If you don’t know whether the true donor (or “guilty” person) is in the database or not, the 1/3 number is merely an expression of the likelihood of a hit — any hit. It’s not an expression of the chances that any resultant hit is a hit to an “innocent” person.
Again, I am not a statistics expert, and (perhaps as a result) I don’t know whether it is possible to tell juries anything statistically meaningful about the likelihood that the person in front of them is innocent. (Neither does Prof. Volokh, for what it’s worth.) But I feel fairly confident that the 1/3 number is not an expression of the probability that the person sitting in front of jurors is “innocent.”
Thus, I believe that your article is wrong to say, in the statement quoted above, that “the probability that the database search had hit upon an innocent person” in Puckett’s case was “1 in 3.”
That is simply not so, I believe.
If I’m right, I think The Times needs to correct this misimpression. What’s more, I think any correction should be very prominent, given the extreme prominence of the error (or what I believe to be an error) on the front page of the paper’s Sunday edition.

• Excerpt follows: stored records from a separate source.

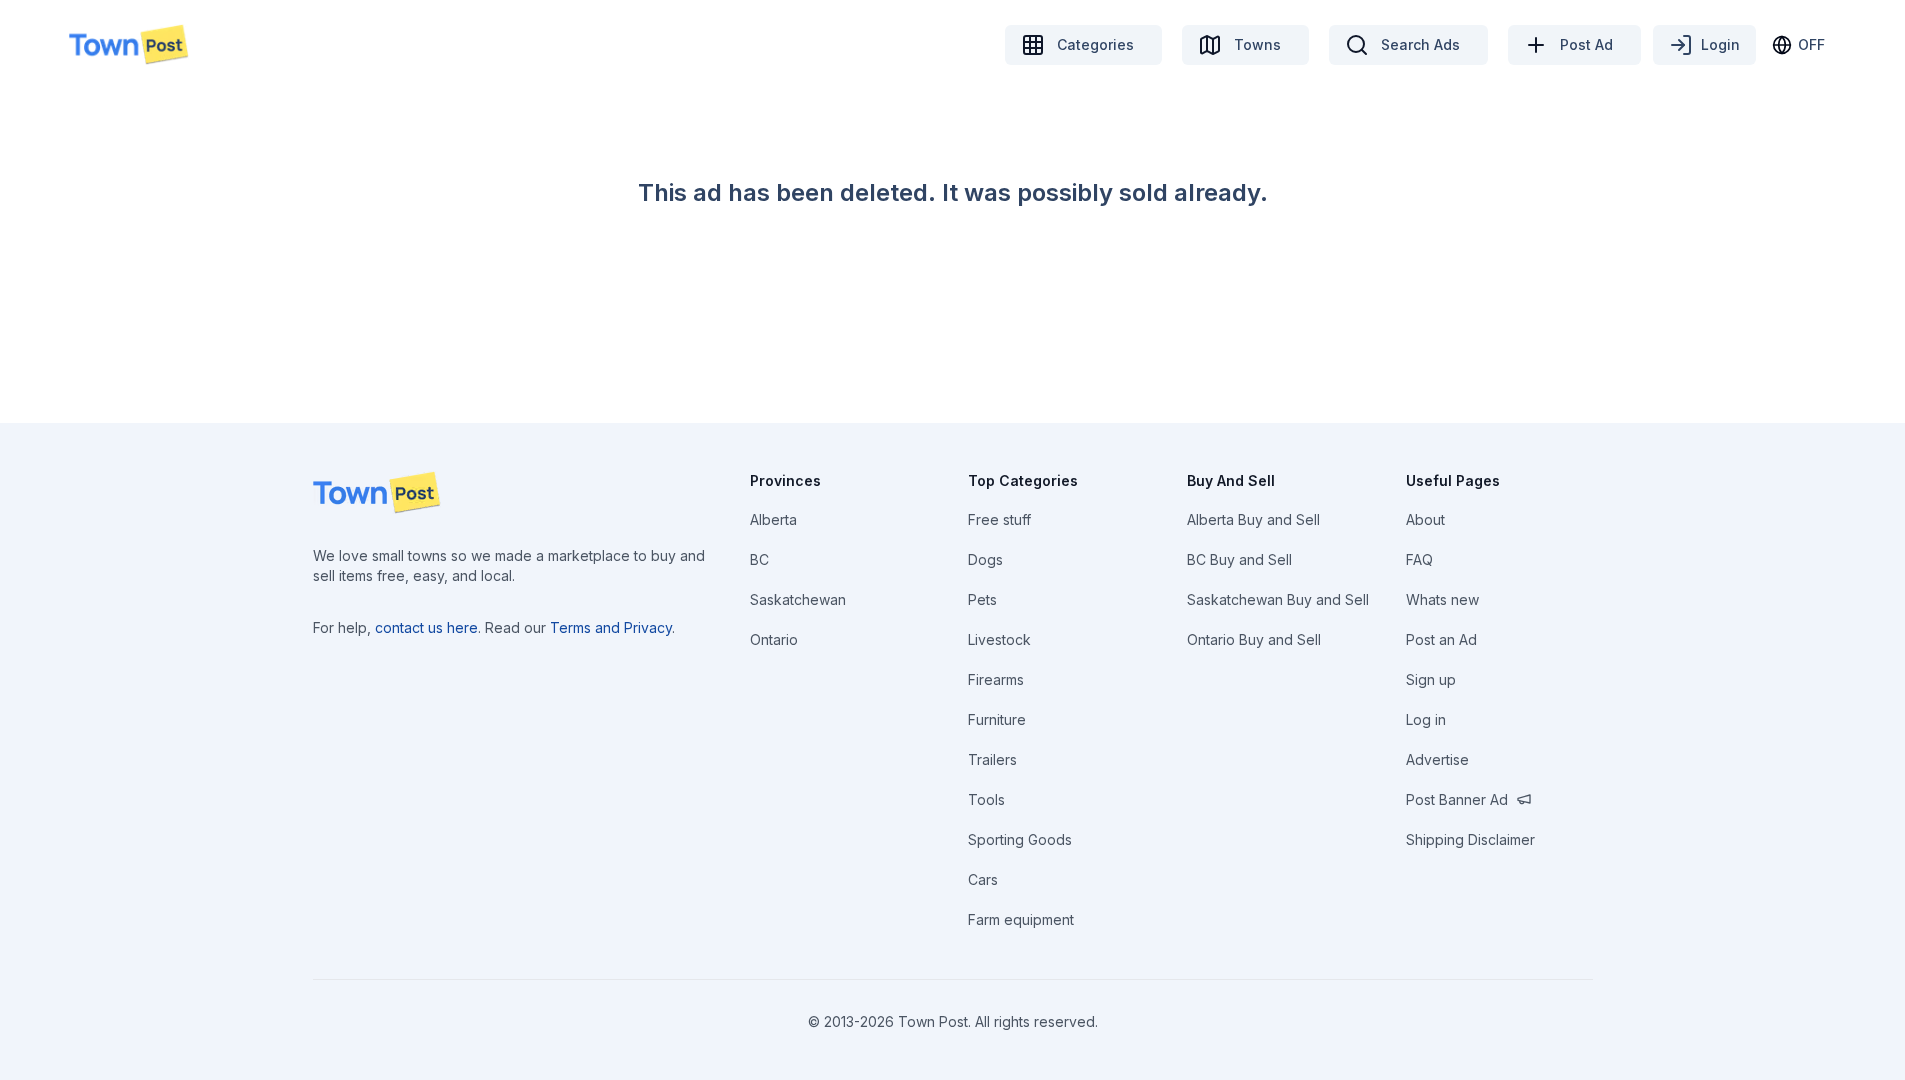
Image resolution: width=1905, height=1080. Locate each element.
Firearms (996, 679)
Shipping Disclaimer (1470, 839)
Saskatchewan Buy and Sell (1278, 599)
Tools (986, 799)
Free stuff (999, 519)
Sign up (1431, 679)
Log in (1426, 719)
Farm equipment (1021, 919)
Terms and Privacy (611, 627)
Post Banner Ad (1457, 799)
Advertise (1437, 759)
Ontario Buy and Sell (1254, 639)
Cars (983, 879)
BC (759, 559)
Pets (982, 599)
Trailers (992, 759)
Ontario (774, 639)
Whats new (1442, 599)
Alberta (773, 519)
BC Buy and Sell (1239, 559)
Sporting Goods (1020, 839)
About (1425, 519)
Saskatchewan (798, 599)
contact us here (426, 627)
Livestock (999, 639)
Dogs (985, 559)
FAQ (1419, 559)
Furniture (997, 719)
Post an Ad (1441, 639)
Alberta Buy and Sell (1253, 519)
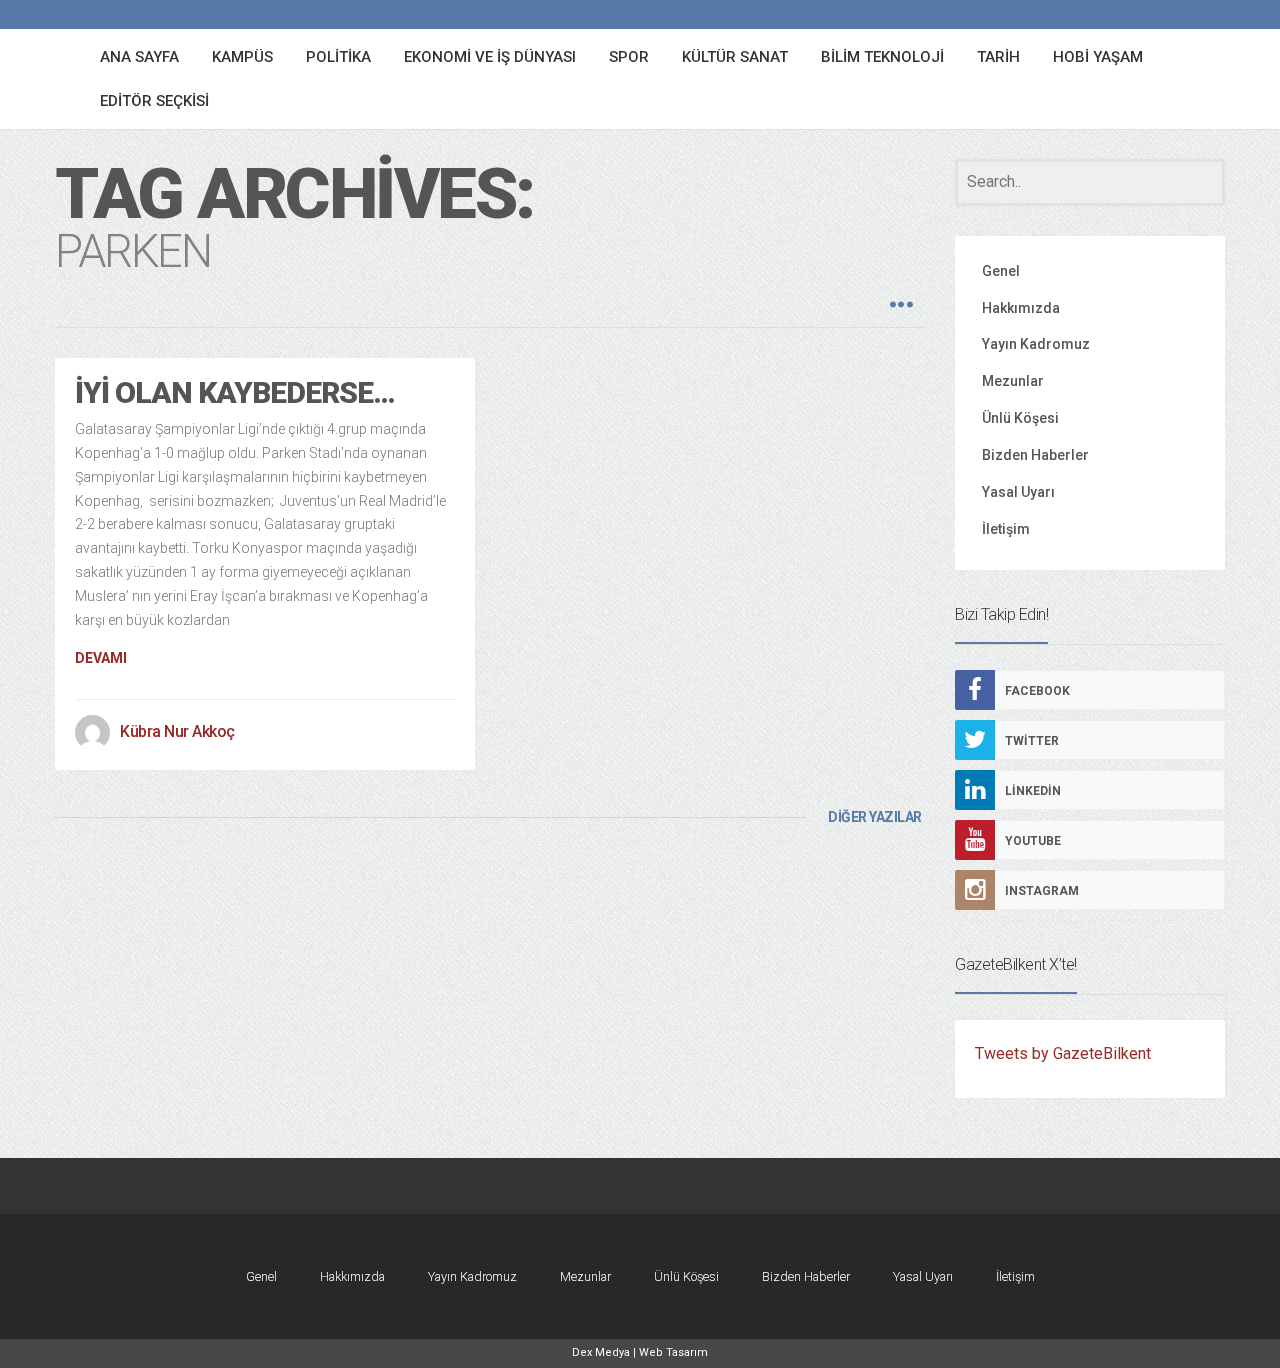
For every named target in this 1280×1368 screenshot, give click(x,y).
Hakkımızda (1021, 308)
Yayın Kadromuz (1036, 344)
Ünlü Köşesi (1020, 418)
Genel (1001, 271)
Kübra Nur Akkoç (177, 731)
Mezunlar (1013, 381)
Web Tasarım (673, 1352)
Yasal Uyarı (1018, 492)
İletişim (1006, 529)
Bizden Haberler (1035, 455)
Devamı (101, 658)
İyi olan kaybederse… (235, 392)
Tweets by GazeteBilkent (1063, 1053)
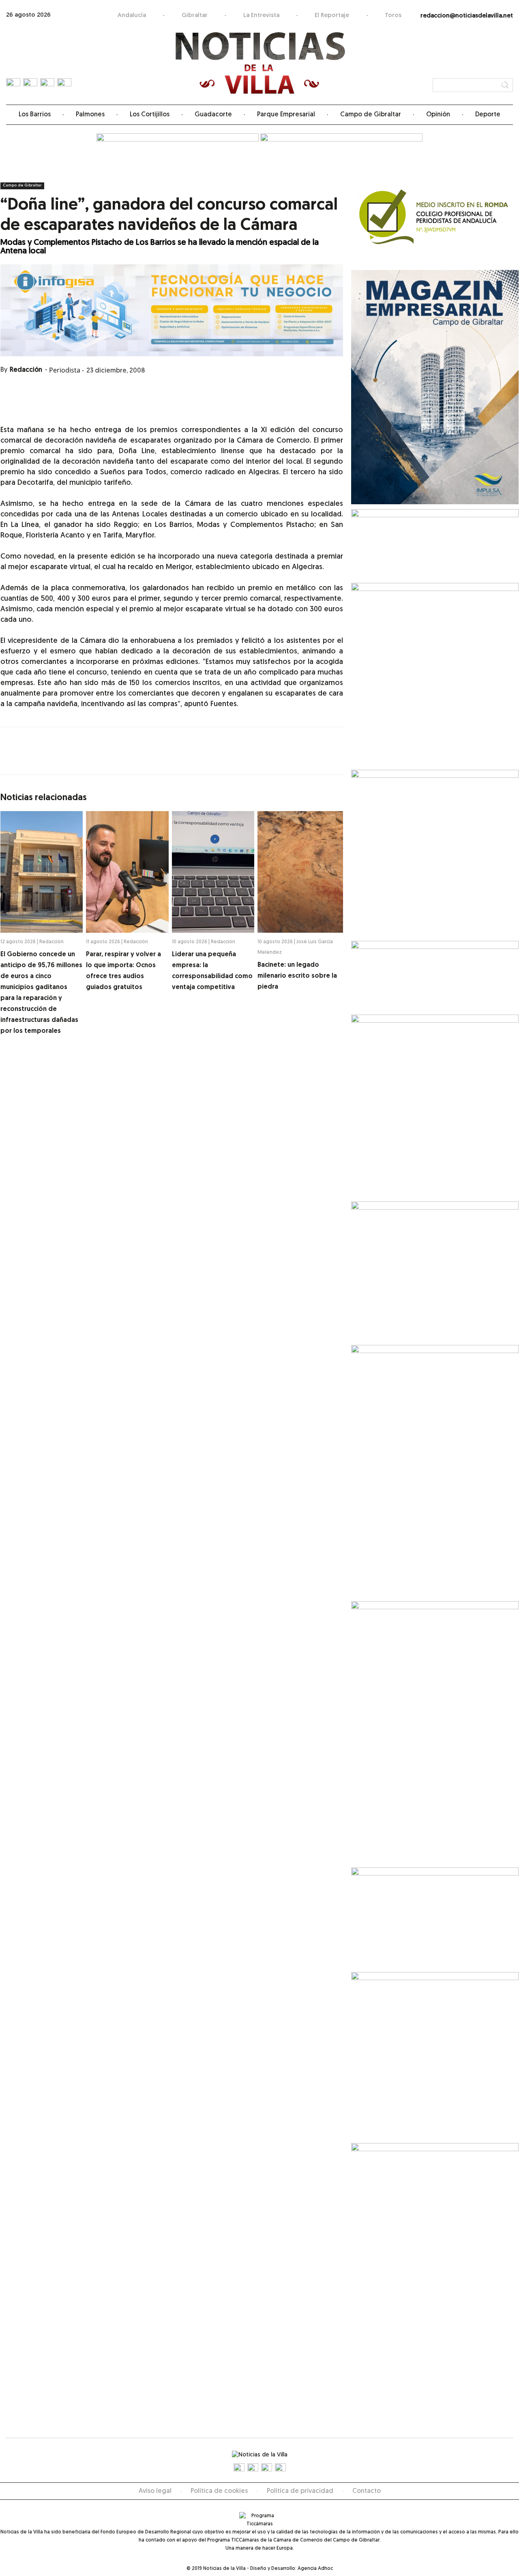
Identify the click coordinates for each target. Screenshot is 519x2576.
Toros (393, 16)
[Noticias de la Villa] (259, 63)
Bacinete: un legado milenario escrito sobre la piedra (297, 976)
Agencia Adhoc (315, 2568)
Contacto (366, 2491)
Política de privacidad (300, 2491)
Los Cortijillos (149, 114)
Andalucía (132, 16)
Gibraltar (195, 16)
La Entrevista (261, 16)
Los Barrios (35, 114)
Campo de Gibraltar (370, 114)
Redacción (26, 370)
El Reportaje (332, 16)
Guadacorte (213, 114)
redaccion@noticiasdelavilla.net (466, 16)
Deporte (487, 114)
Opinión (438, 114)
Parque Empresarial (286, 114)
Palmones (90, 114)
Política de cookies (219, 2491)
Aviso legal (155, 2491)
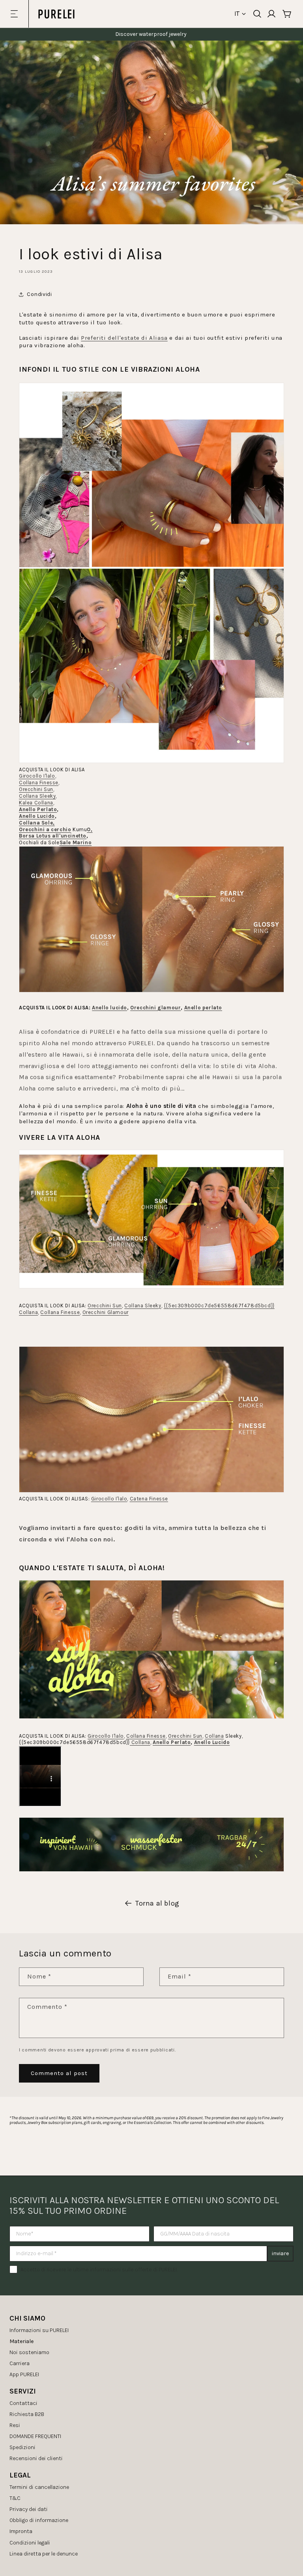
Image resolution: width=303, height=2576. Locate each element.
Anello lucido (109, 1008)
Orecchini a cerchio (45, 829)
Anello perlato (203, 1008)
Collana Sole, (37, 823)
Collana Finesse (38, 782)
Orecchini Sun (36, 789)
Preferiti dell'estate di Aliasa (124, 337)
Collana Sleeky (37, 796)
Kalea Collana (36, 803)
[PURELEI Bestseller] (151, 992)
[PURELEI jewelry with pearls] (151, 1492)
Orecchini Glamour (105, 1312)
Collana (214, 1736)
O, (89, 829)
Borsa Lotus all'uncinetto (52, 836)
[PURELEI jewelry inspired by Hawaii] (151, 1718)
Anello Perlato (38, 809)
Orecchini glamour (155, 1008)
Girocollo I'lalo (37, 776)
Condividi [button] (39, 294)
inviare (280, 2253)
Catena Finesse (149, 1499)
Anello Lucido (37, 816)
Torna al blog (157, 1903)
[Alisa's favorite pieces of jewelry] (151, 763)
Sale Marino (76, 842)
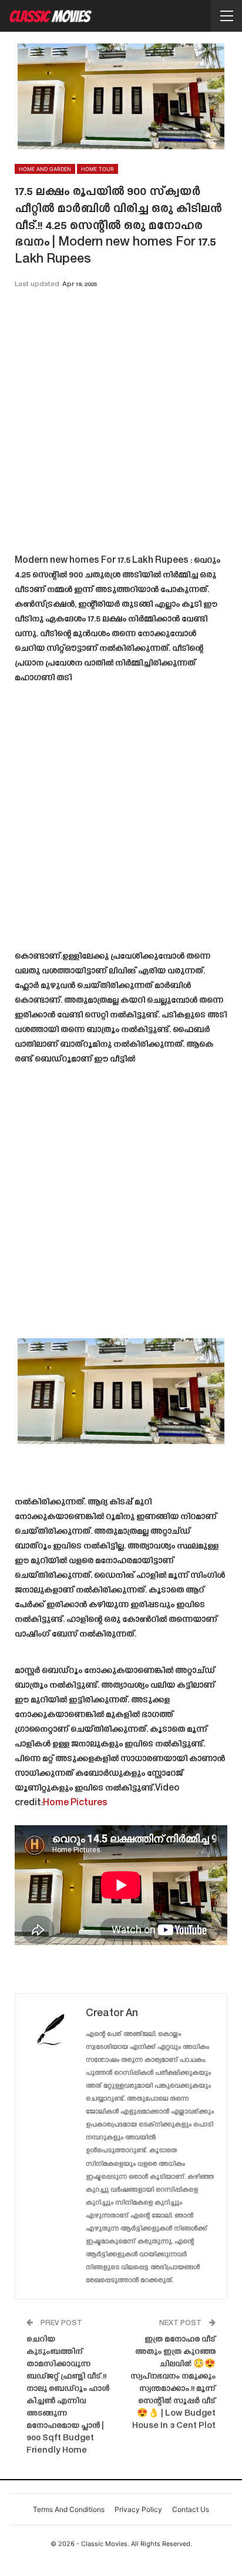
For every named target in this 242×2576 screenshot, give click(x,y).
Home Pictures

I hope you will see your way clear to discussing these issues with knowledgeable experts. I also hope that you will issue an appropriate and prominent correction if, after reflection and consultation with experts, you believe I have correctly analyzed the issue.
I look forward to your response.
P.S. I should note that my argument does not address the fact that guilt is not automatic once it is determined that the suspect is the donor of the DNA at the crime scene, just as innocence is not automatic once it is determined that he is not the donor. I assume you are aware of the difference between source attribution and guilt, and left out an explanation of the difference for space reasons.
Nor does my argument address the fact that the 1/3 number is an approximation of an approximation. (Prof. Volokh’s post has more details on the relevant statistics.) I also presume you were aware of this, and believe that the 1/3 number is simply a conservative simplification of the more complex equation that Prof. Volokh sets forth in his post.
My argument has nothing to do with these relatively minor quibbles. One could argue that ignoring them is necessary to keep the issue straightforward and simple. My problem is that, these minor issues aside, the way you have expressed the meaning of the adjusted number is (I believe) so misleading as to be fairly termed an error.
Please let me know what you think. I remain humble on the issue because of my lack of expertise in the field.